## What you should do
Every line from the one with "This screenshot has width=1400, height=864." through the final line of the data below goes in the answer, copied exactly. Pictures do not.

(Stored data entries)
^^^^^^^^^^^^^^^^

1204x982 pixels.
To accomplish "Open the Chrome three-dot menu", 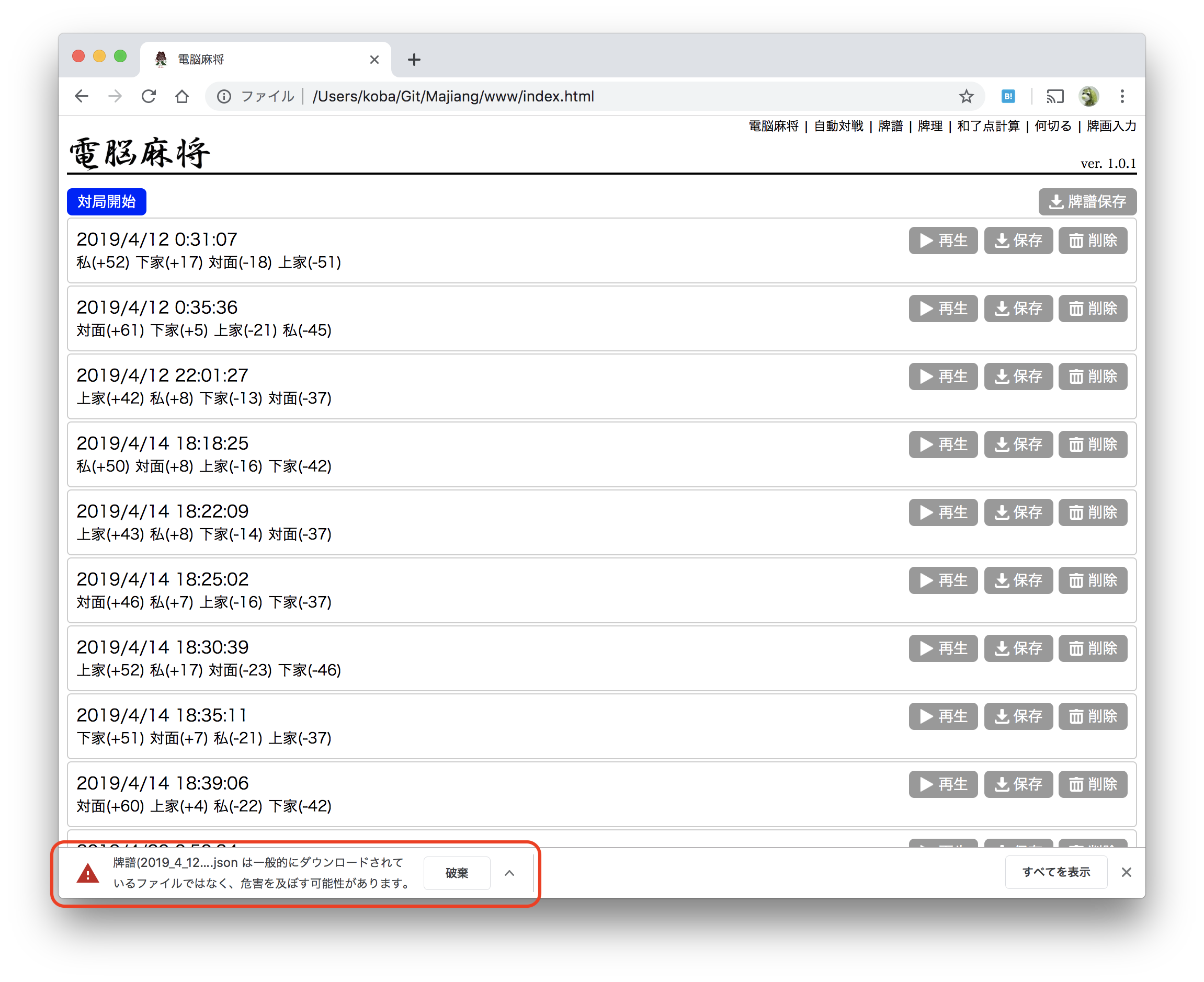I will click(1122, 96).
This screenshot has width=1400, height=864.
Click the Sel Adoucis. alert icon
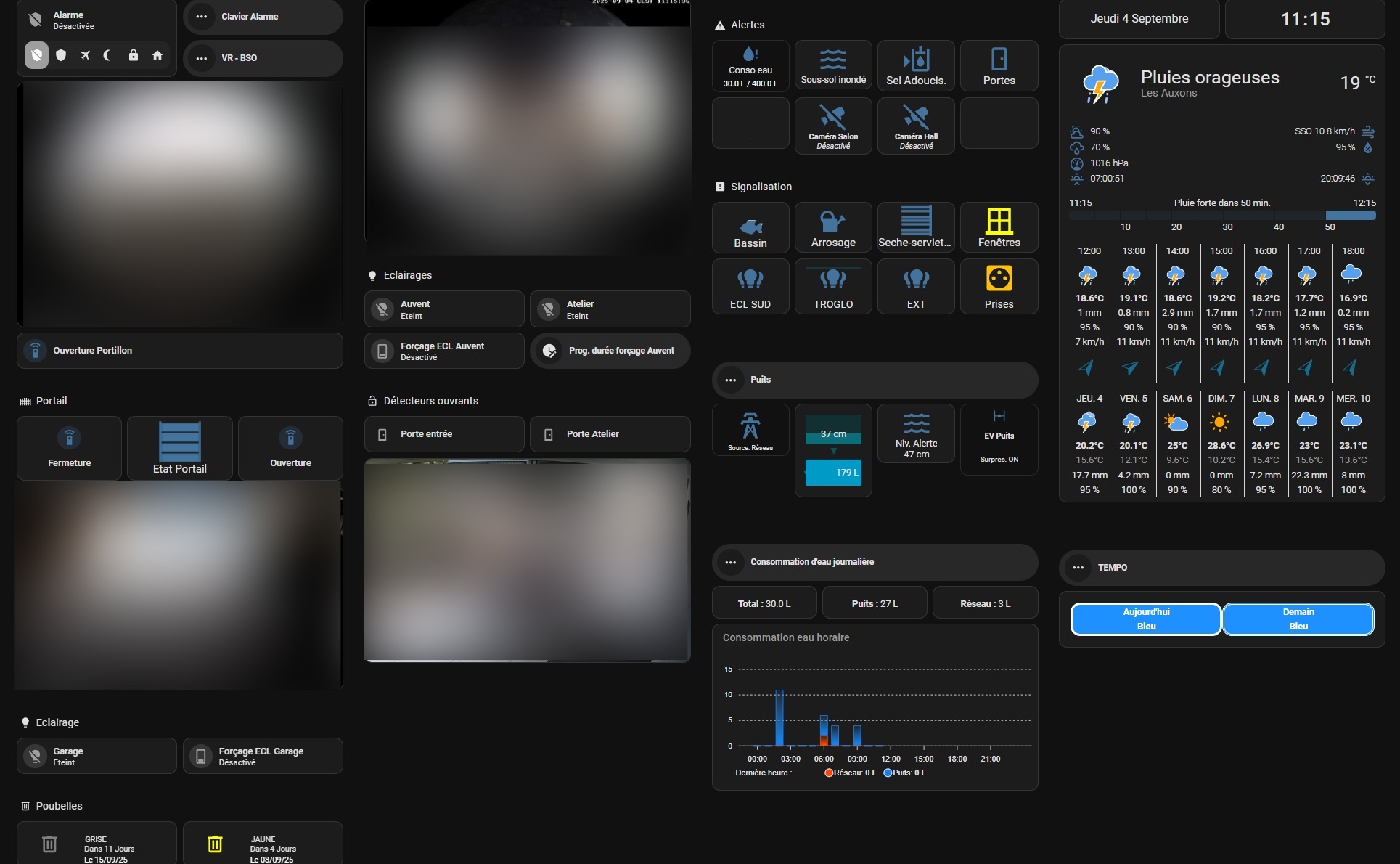coord(916,59)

^^^^^^^^^^^^^^^^

## Response to this exercise
This screenshot has width=1400, height=864.
Click the Sel Adoucis. alert icon
coord(916,59)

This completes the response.